Isso demonstra a capacidade do modelo de prever a Parasitemia em cada amostra com a conhecida Parasitemia no eixo x e a Parasitamia prevista no eixo y. O coeficiente de regressão associado descreve a contribuição de cada banda para a capacidade preditiva do modelo. Quanto mais intensa a banda, mais ela contribui para o modelo e, assim, como o parasita altera a composição química do sangue.
Os resultados mostram que o sinal dos parasitas são distintos o suficiente dos RBCs para que eles possam ser usados para formar um modelo de regressão linear para a previsão de parasitas em conjuntos de dados futuros. Uma vez dominada, essa técnica pode levar menos de três minutos por amostra se realizada corretamente. Ao tentar este procedimento, é importante lembrar de limpar os cristais ATR de todos os resíduos.

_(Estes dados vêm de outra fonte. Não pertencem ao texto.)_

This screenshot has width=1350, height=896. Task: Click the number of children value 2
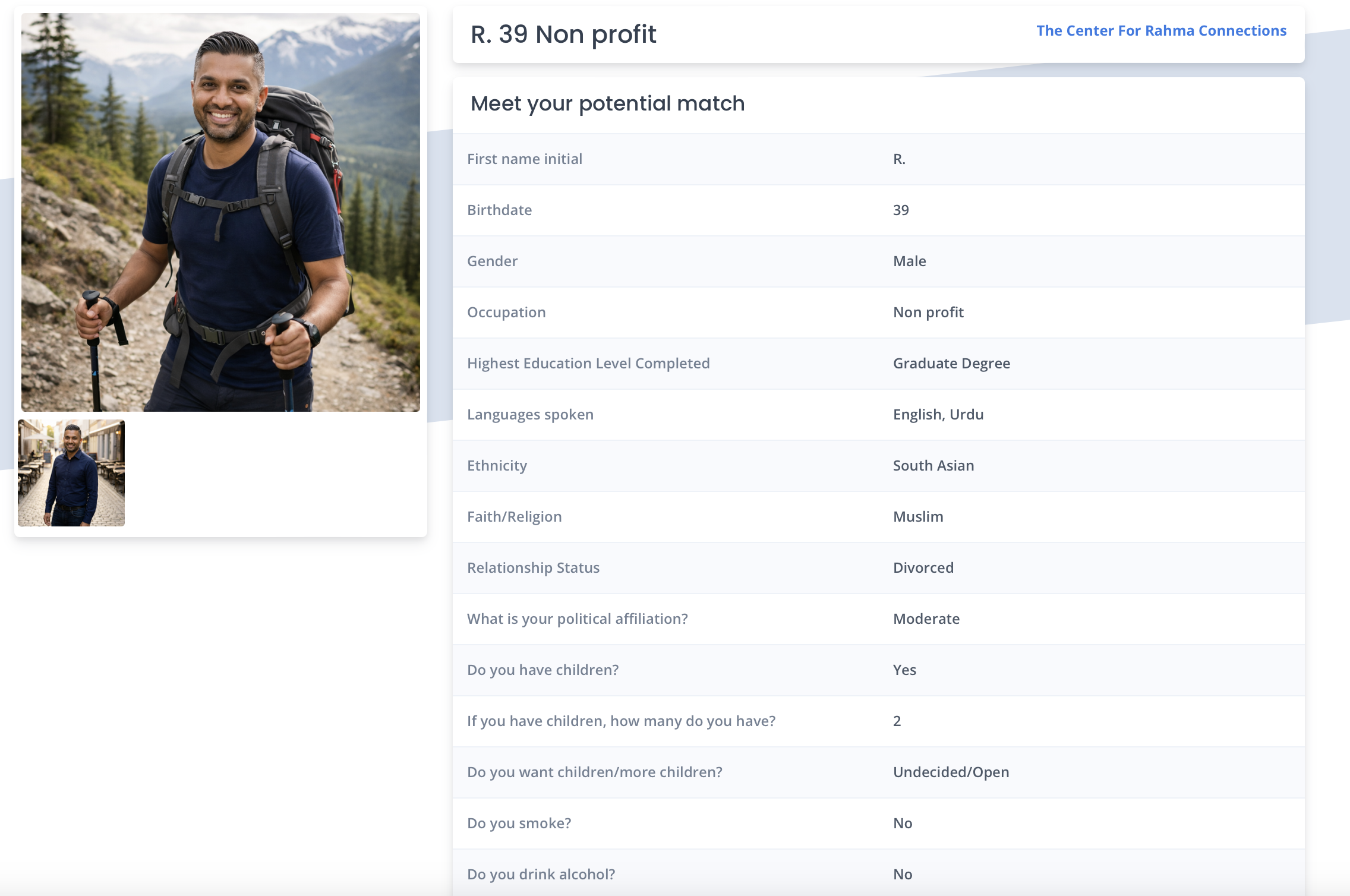(897, 721)
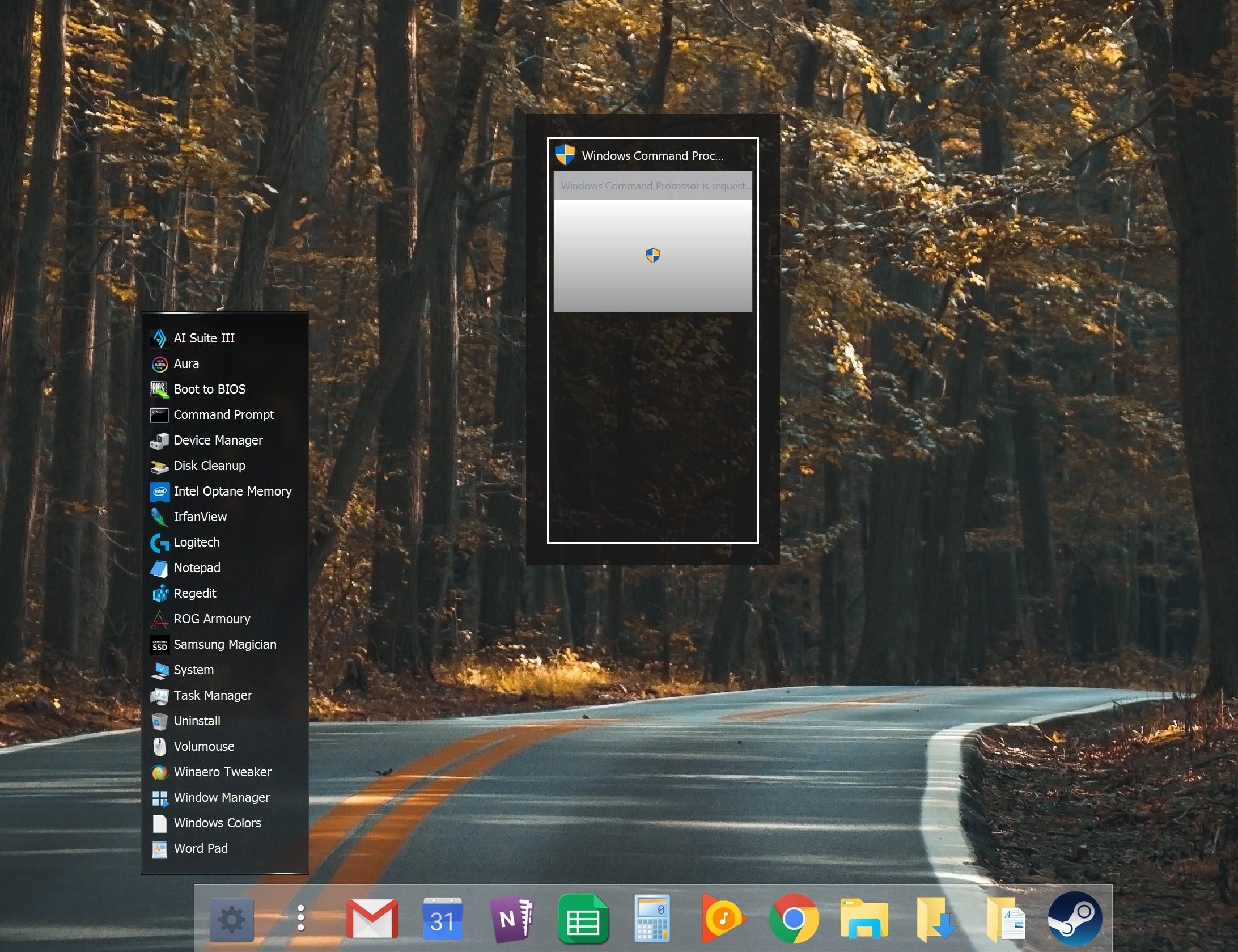
Task: Launch Google Calendar dock icon
Action: coord(442,919)
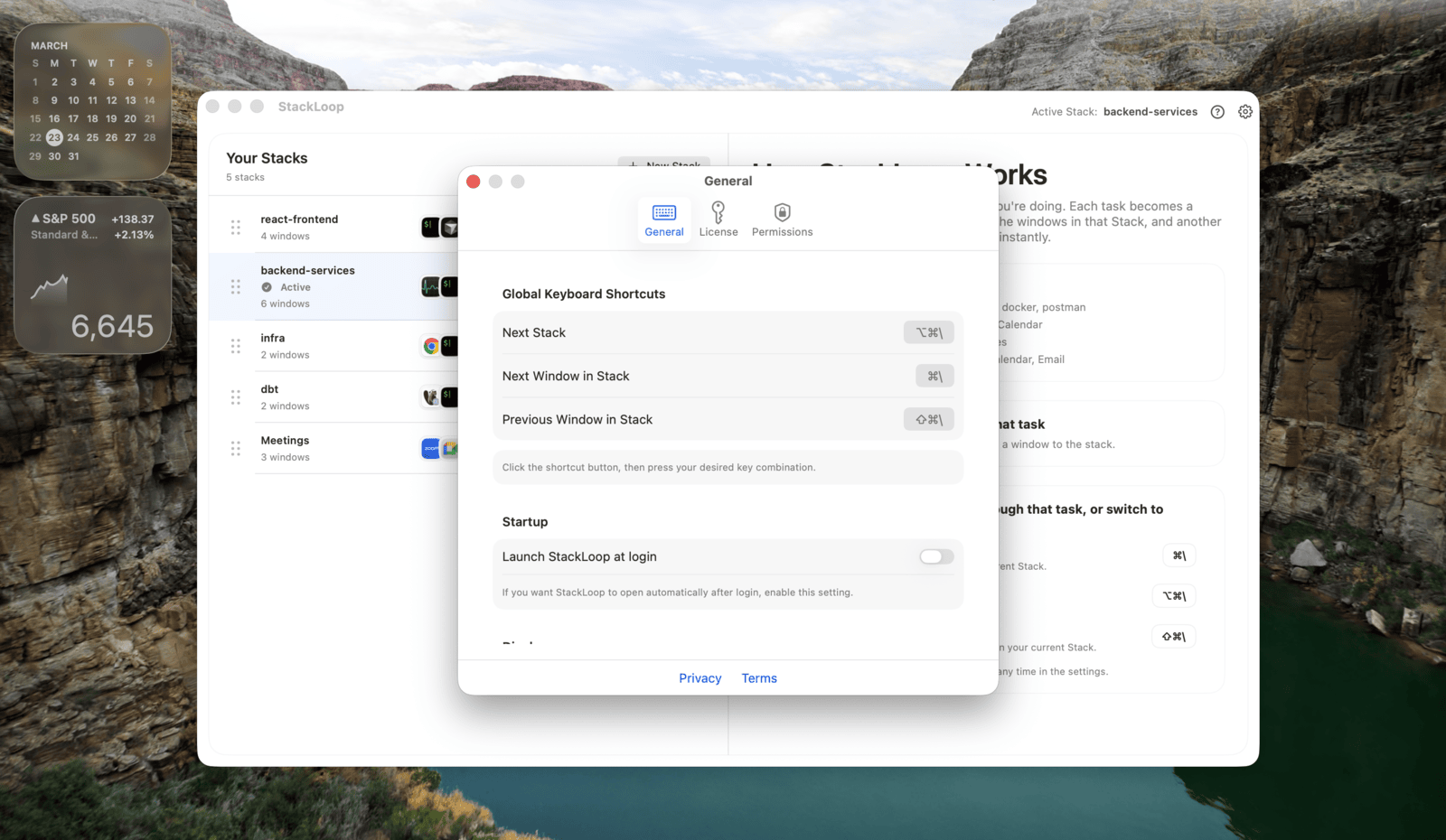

Após este procedimento, outras espécies de malária como P vivax e P malária podem ser modeladas para responder a tais perguntas como, a espectroscopia ATR-FTIR é sensível o suficiente para distinguir entre espécies? Após seu desenvolvimento, essa técnica abriu caminho para pesquisadores do campo da biospectroscopia explorarem a detecção e quantificação de outros patógenos transportados pelo sangue e até mesmo analisarem no sangue, como glicose e ureia. Depois de assistir a este vídeo, você deve ter uma boa compreensão da espectroscopia ATR-FTIR e análise NVDA para construir um modelo de regressão.
Não se esqueça que trabalhar com amostras de sangue e malária do paciente pode ser perigoso, e o treinamento e contenção adequados do nível de biossegurança deve ser sempre feito ao tentar este procedimento.